**Reading text**.
= = = = =
I just ask that question on the site. If its exactly the same as the 50 then they are using the same heat pump on a bigger tank.  Doesnt really justify a $600 price jump for the 80.


----------



## cableman

They should have made a 60 gallon!


----------



## Seasoned Oak

cableman said:


> They should have made a 60 gallon!


The 50 is like a turbocharged WH anyway, You can select heavy demand and get super fast recovery using both heating methods,the 4500 watt resistance elements plus the heat pump at the same time. Should recover faster than a regular WH putting it in line with a larger WH. If iv been happy with a 30 all these years im sure this 50 is even overkill.


----------



## cableman

Seasoned Oak said:


> The 50 is like a turbocharged WH anyway, You can select heavy demand and get super fast recovery using both heating methods,the 4500 watt resistance elements plus the heat pump at the same time. Should recover faster than a regular WH putting it in line with a larger WH. If iv been happy with a 30 all these years im sure this 50 is even overkill.
= = = = =
(Document and screenshot pointing records)
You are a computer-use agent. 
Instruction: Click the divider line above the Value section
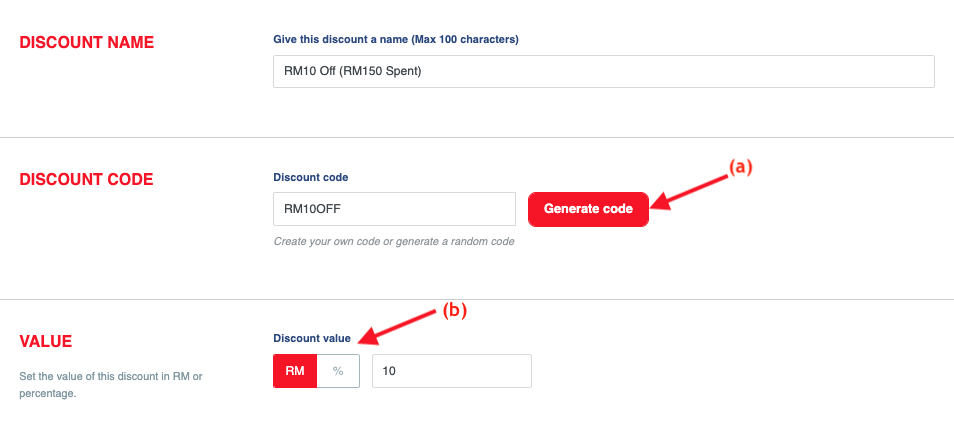click(477, 299)
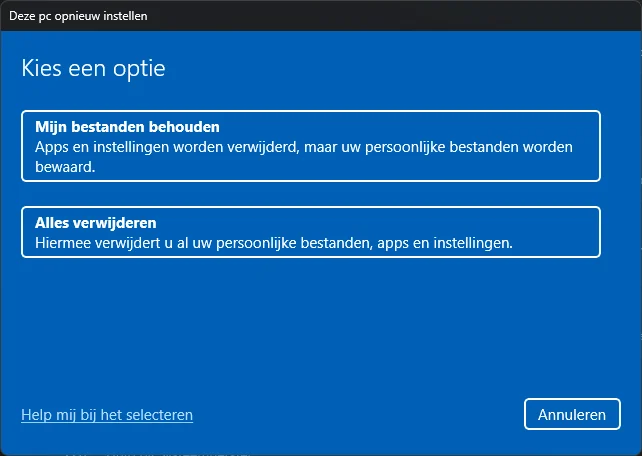Click the phrase "persoonlijke bestanden worden" in the first option
The width and height of the screenshot is (642, 456).
(x=469, y=147)
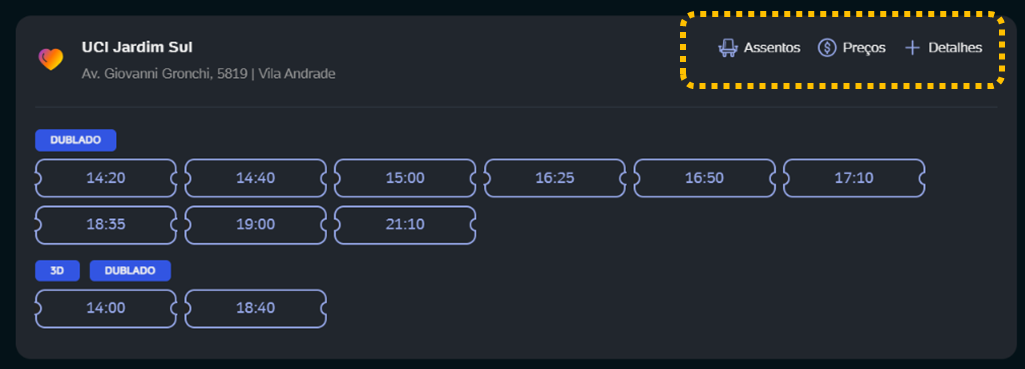The width and height of the screenshot is (1025, 369).
Task: Open the Detalhes text link
Action: (x=955, y=48)
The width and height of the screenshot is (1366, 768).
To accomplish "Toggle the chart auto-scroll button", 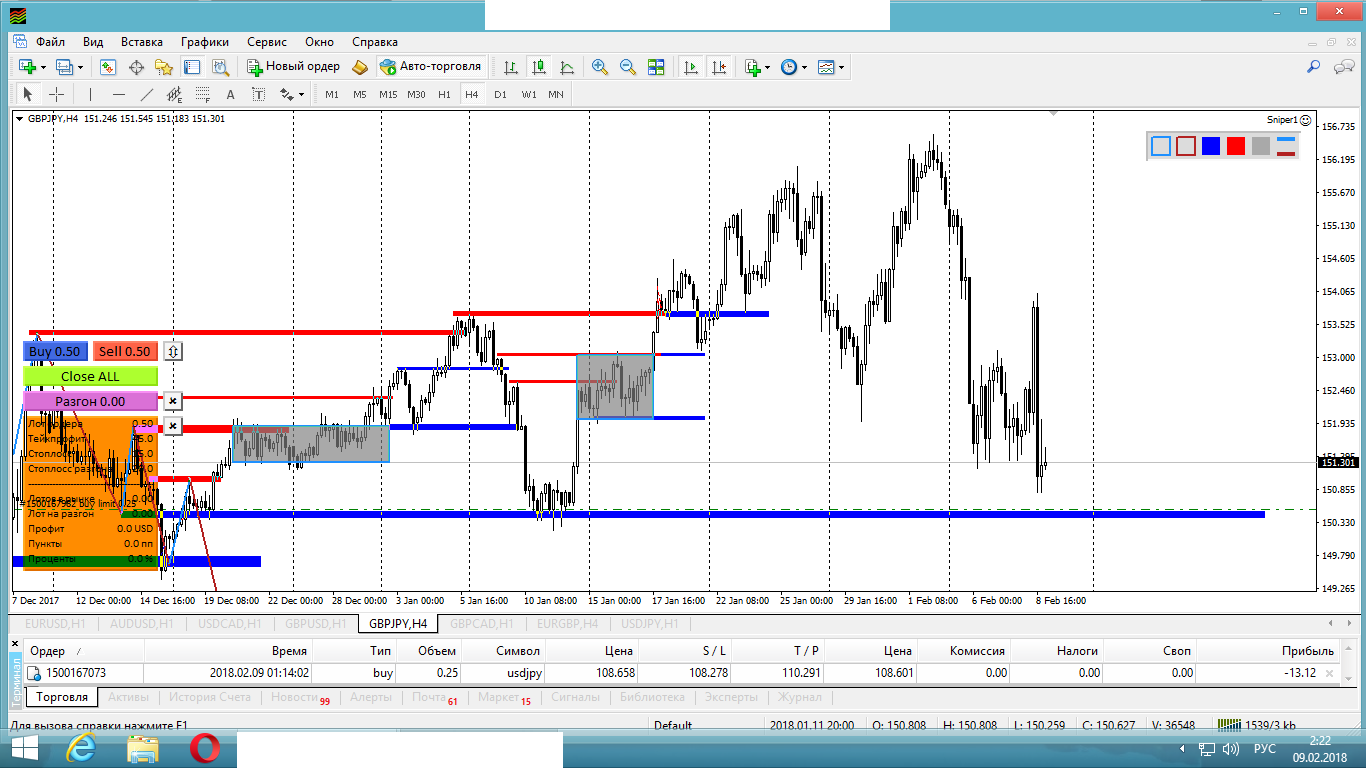I will (x=690, y=67).
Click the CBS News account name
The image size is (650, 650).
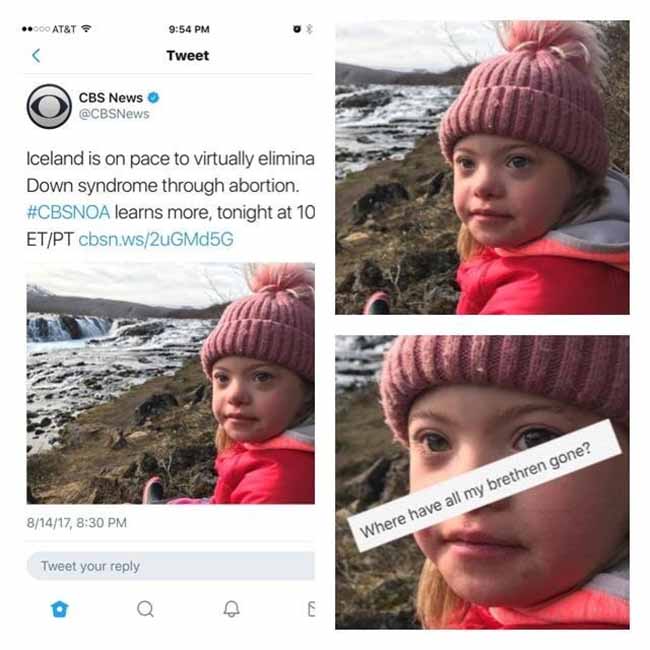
= = = = =
**What this exercise asks**.
1) Give the stretch of the records from the start through the line containing "Action: (x=955, y=48)" as a Markdown table with the columns Row and Line, skipping blank lines and leaving the pictures out.
2) Take the forum thread about the heat pump water heater further from where it stops.

**Task-by-task answers**.
1)
| Row | Line |
|---|---|
| 1 | You are a computer-use agent.  |
| 2 | Instruction: Click the divider line above the Value section |
| 3 | click(477, 299) |
| 4 | Click the phrase "persoonlijke bestanden worden" in the first option |
| 5 | The width and height of the screenshot is (642, 456). |
| 6 | (x=469, y=147) |
| 7 | The width and height of the screenshot is (1025, 369). |
| 8 | Task: Open the Detalhes text link |
| 9 | Action: (x=955, y=48) |

2)
I hope to never have to run mine in anything but hp mode, im too cheap and wouldnt wanna see my electric jump! I prolly should have done the 50, 80 is alot of hot water. Im happy so far but still need to make it through a winter with it.


----------



## Seasoned Oak

Cable man ,what is your temp setting?
I Just did a load of laundry and took a shower and it wasnt even enough drawdown to for it to kick on. I was surprised. Seems like the 120 setting is plenty. GE says it still save 50% at 50 degrees room temp.
Its 67% at 68 room temp. Probably better when i start my wood stove and that general area  goes to 90 deg.


----------



## Seasoned Oak

cableman said:


> I havnt even turned a/c on yet! Bedroom was 85!


Ive got mine going 24/7  cant stand a hot house. Whole house is 70 to 75  with just  2, 5000 BTU bedroom ACs going.


----------



## Ashful

Seasoned Oak said:


> Probably better when i start my wood stove and that general area  goes to 90 deg.





Seasoned Oak said:


> cant stand a hot house.


----------



## Brian26

Seasoned Oak said:


> I just noticed that lowes has 2 different models on their website for the 50 Gallon. One is only a 2.4 energy factor while the one i got is a 3.25. Both are listed for $999.  THe less efficient one uses about 650 watts while the better one uses about 550 watts in heat pump mode. Im assuming that they upgraded the heater but still have to previous mo
> del listed for some reason.



GEH50DEEDSR is the 2nd generation model. GEH50DFEJSR is the latest generation. They probably still have some of the 2nd gen's in inventory.

I looked into upgrading to the newer generation as my 2nd gen is over 3 years old and I basically got it for free through rebates. I was going to sell mine cheap to a friend or family member then go buy the newest one for $599 at lowes.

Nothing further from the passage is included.